Teen years did not help.  I was a “late bloomer,” shall we say.  Even to this day that term seems embarrassing and euphemistic.  I was also overweight but not in a womanly, shapely kind of way.  So yeah, boys didn’t really like me.  This was okay, I suppose, because I was so emotionally and physically immature that I did not really like boys that much either.  I guess I liked them in a theoretical kind of way like way one thinks they might enjoy the Caribbean but have never really visited.  One might listen to reggae music, see people return from cruises with tans so the Land of Boys did exist, I just had never been there and as far as I was concerned was a mythical and mysterious as Shangri-La.

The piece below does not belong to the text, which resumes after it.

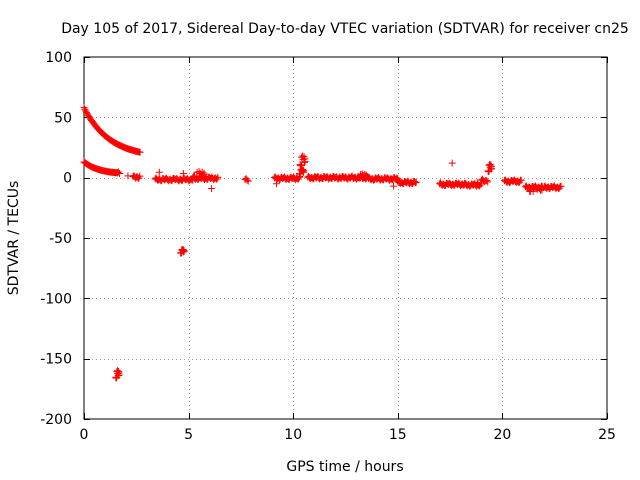 This screenshot has width=640, height=480. I want to click on x-tick-label: 25, so click(607, 435).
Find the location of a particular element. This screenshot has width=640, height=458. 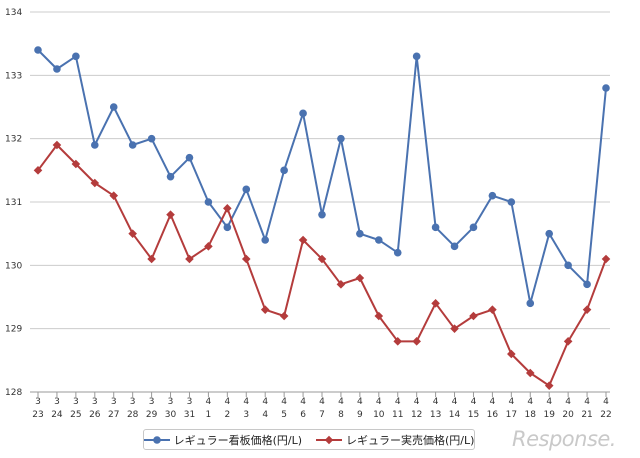

x-tick-day-label: 24 is located at coordinates (57, 415).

Here’s the thing.  And if I believe the flattery of my classmates, I think it is true.  I look about the same I did in high school.  If anything, I am about two to three sizes smaller than when I graduated high school.  Where most people have gained 40 to 50 pounds since high school, I have lost it, but I am hardly thin.  My skin is clear, very few lines, not a lot of skin damage, and Lord knows I have not had any children to wreak havoc on my body and accelerate gravity in any way.  I tease that is just Mother Nature’s way of tricking some unsuspected sperm donor into believing I still have a few more years of beauty and fertility left to sire and heir.  At least I keep my hair dresser in business by covering up my roots lest my graying hair gives me away.

So, what is the benefit here?  What is the upside of social isolation and lack of experience with the opposite sex.

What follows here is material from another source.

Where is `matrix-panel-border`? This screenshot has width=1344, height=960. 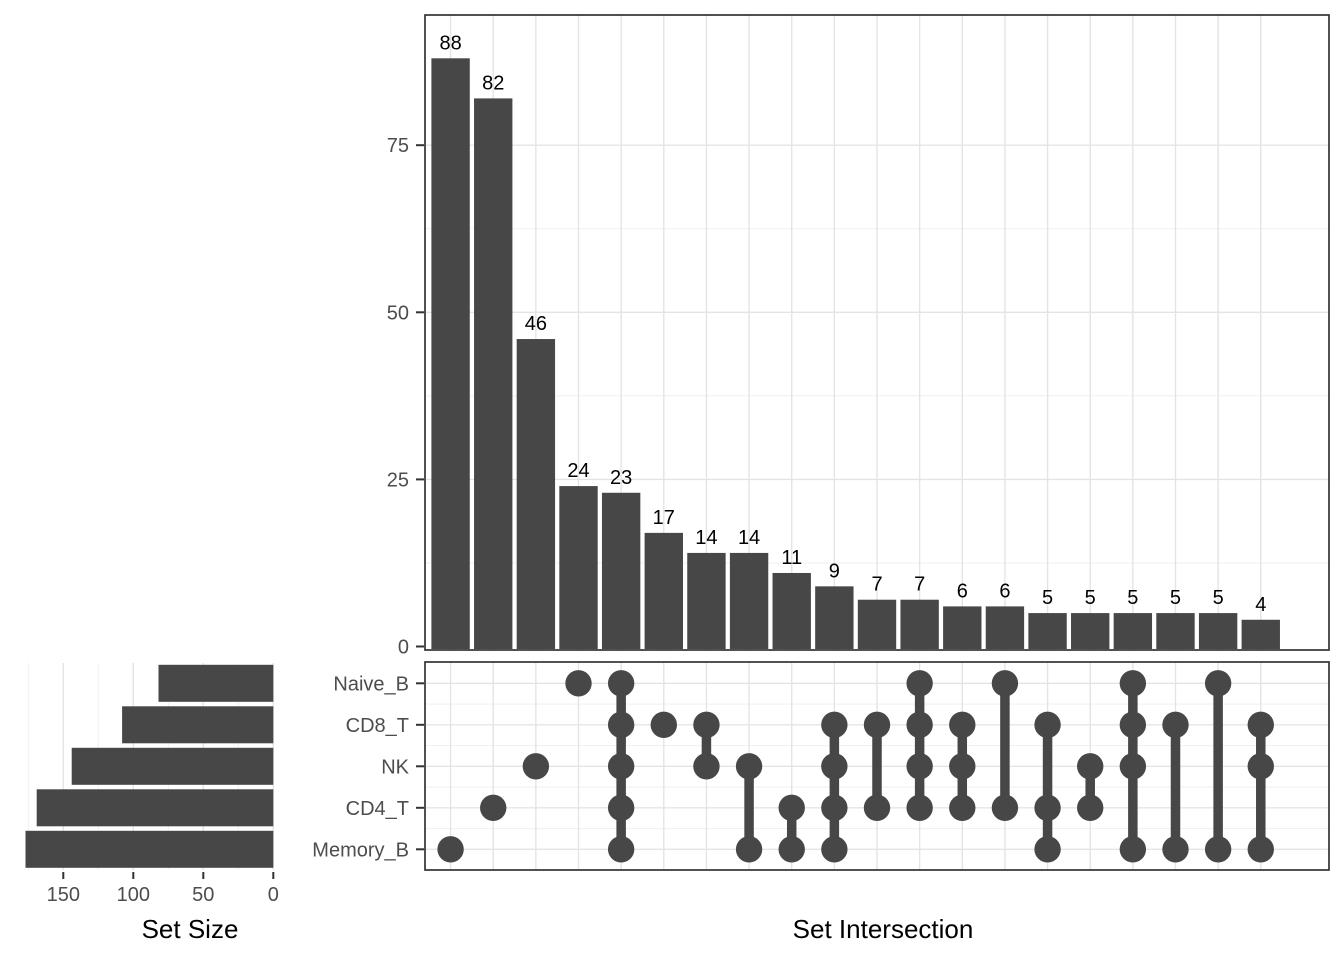 matrix-panel-border is located at coordinates (877, 766).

I am still trying to figure that out.  Even coming out of a 12 year marriage, I am still rather innocent, “sweet,” and woefully ignorant of men.  I believe that this makes me a danger to myself and others.  I am the weak and wounded of the herd and men can smell fresh meat.  This is going to get me in trouble.

But if you have never been pretty, you can hardly mourn the passing of that beauty.  If you were not a pretty teenager, you don’t mind if you don’t look like a teenager anymore.  If you were a size 24, (God, I hate to see that in black and white, much less on sewn in my jeans) you think you look pretty hot as a size 18.  Here is another thing I did not realize.  Men in their 30’s (and up) are less concerned with a little extra pounds as much as the attitude that comes with it.  I have never learned how to be unapproachable.  If a man says I am beautiful, I want to believe him.  This is a good and bad thing.  I might have to start to be more selective.

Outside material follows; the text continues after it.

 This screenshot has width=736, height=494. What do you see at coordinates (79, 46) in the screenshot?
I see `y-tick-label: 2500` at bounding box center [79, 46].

In earlier entries I tease that all that time without a date gave me time to develop a personality and a sense of humor.  And yeah, if people care enough to look past it, they see that some of those jokes can be defense mechanism.

I might not have been a cute kid, but I do believe I am a beautiful woman.  Please don’t hate me for thinking that.  Yeah, I am tall and “built like a brick shithouse,” whatever that means.  I think depending on the connotation that might be complimentary.  I don’t know.  The thing is, I guess you can’t miss that which you have never had.